===== RECORDS PROVIDED

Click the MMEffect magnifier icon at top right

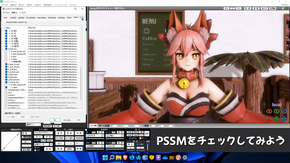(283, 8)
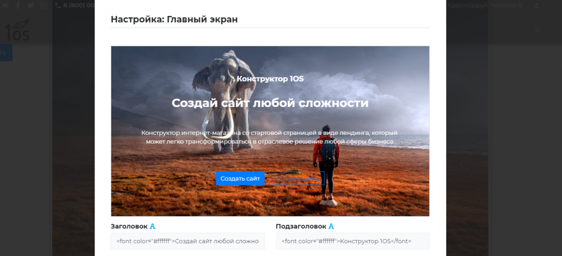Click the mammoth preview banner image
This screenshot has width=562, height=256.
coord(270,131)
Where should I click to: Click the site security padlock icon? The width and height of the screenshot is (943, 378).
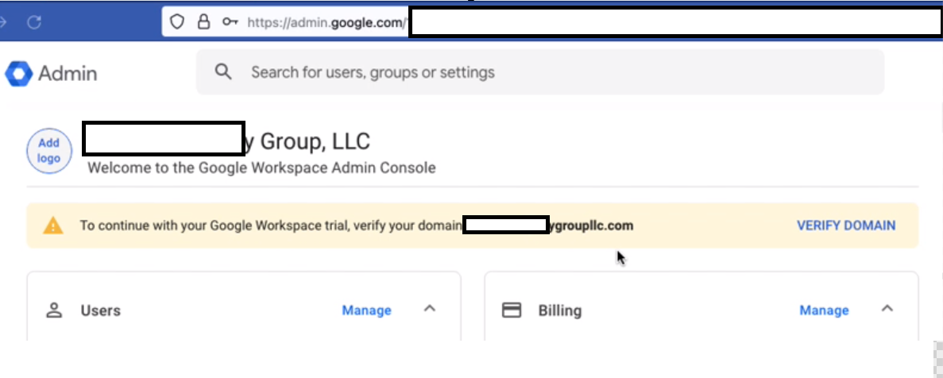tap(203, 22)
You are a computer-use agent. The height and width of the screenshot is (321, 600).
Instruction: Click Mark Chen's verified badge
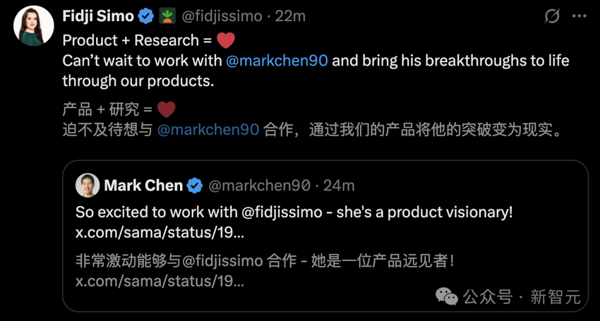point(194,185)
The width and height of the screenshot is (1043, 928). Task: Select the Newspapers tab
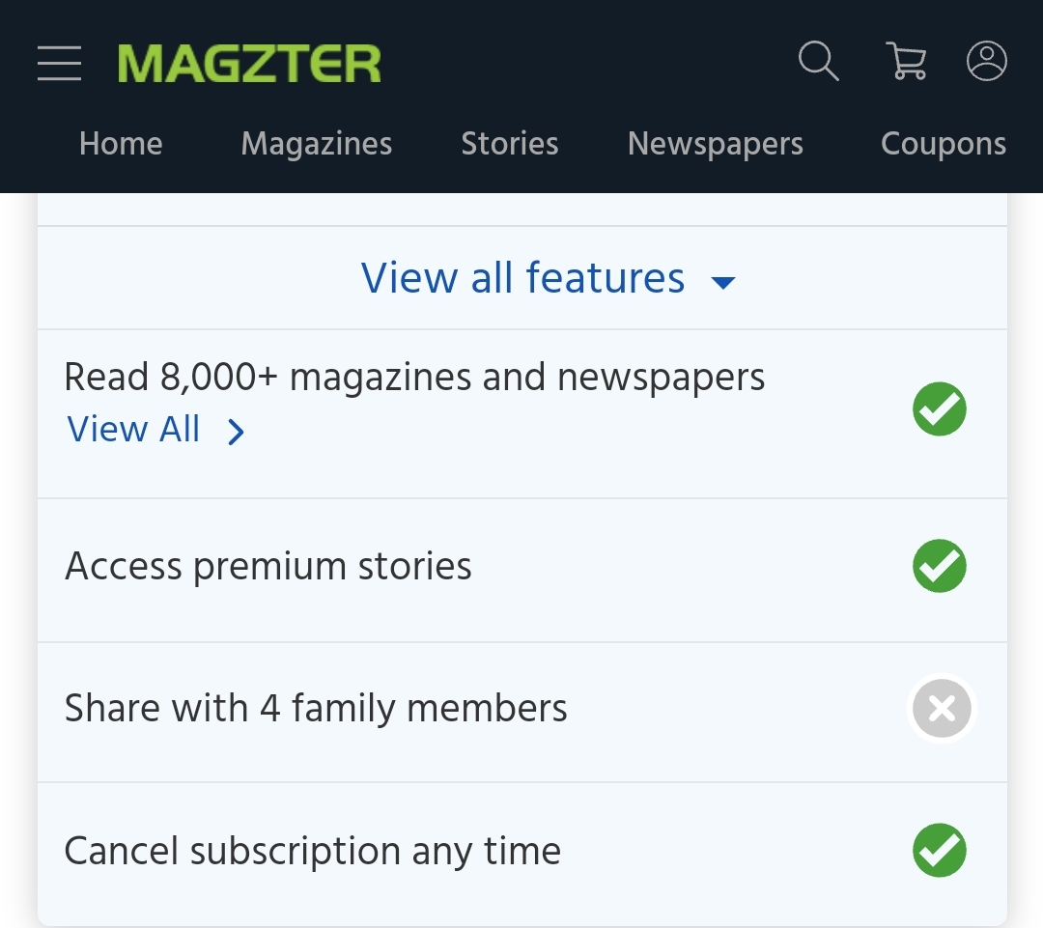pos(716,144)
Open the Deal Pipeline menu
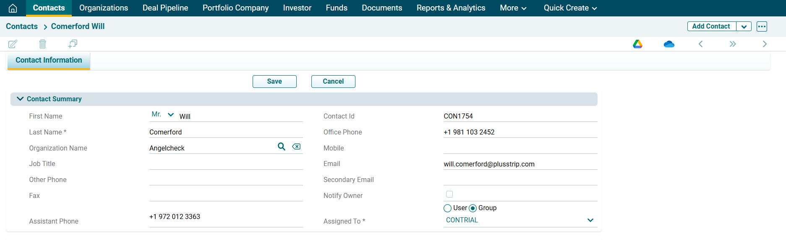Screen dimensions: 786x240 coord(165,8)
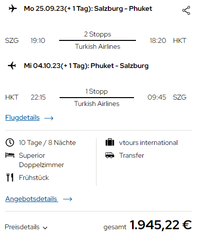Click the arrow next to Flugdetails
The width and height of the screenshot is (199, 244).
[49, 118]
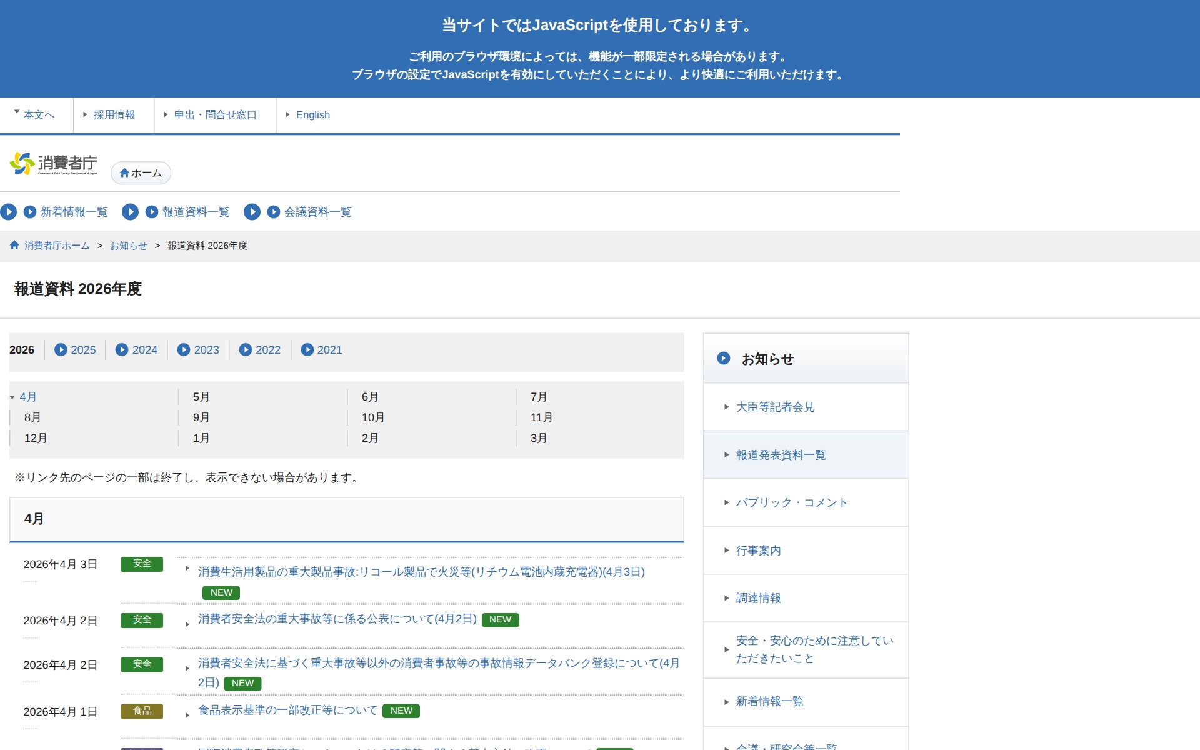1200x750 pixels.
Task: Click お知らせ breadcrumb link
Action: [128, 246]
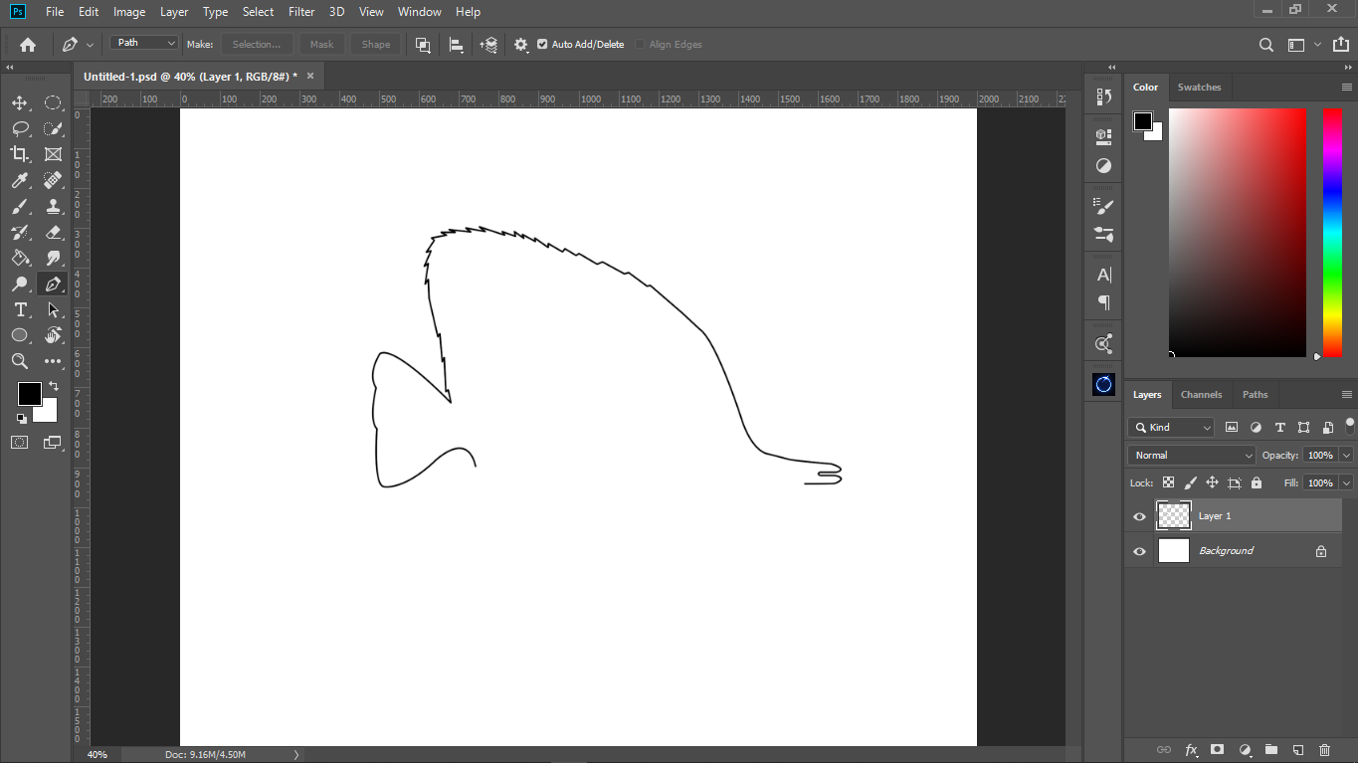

==========

▶ _WRITTEN INSTRUCTION_
Reproduce the listing above line for line, omitting the pictures.

▶ _TASK OUTPUT_
Click the MMEffect magnifier icon at top right

(283, 8)
Click the mammoth preview banner image
This screenshot has width=562, height=256.
coord(270,131)
Where should I click to: Click the site security padlock icon? The width and height of the screenshot is (943, 378).
tap(203, 22)
You are a computer-use agent. The height and width of the screenshot is (321, 600).
Instruction: Click Mark Chen's verified badge
point(194,185)
The width and height of the screenshot is (1043, 928). Task: Select the Newspapers tab
pos(716,144)
Open the Deal Pipeline menu
Screen dimensions: 786x240 coord(165,8)
Click the arrow next to Flugdetails
The width and height of the screenshot is (199, 244).
[49, 118]
1200x750 pixels.
Task: Click お知らせ breadcrumb link
Action: [128, 246]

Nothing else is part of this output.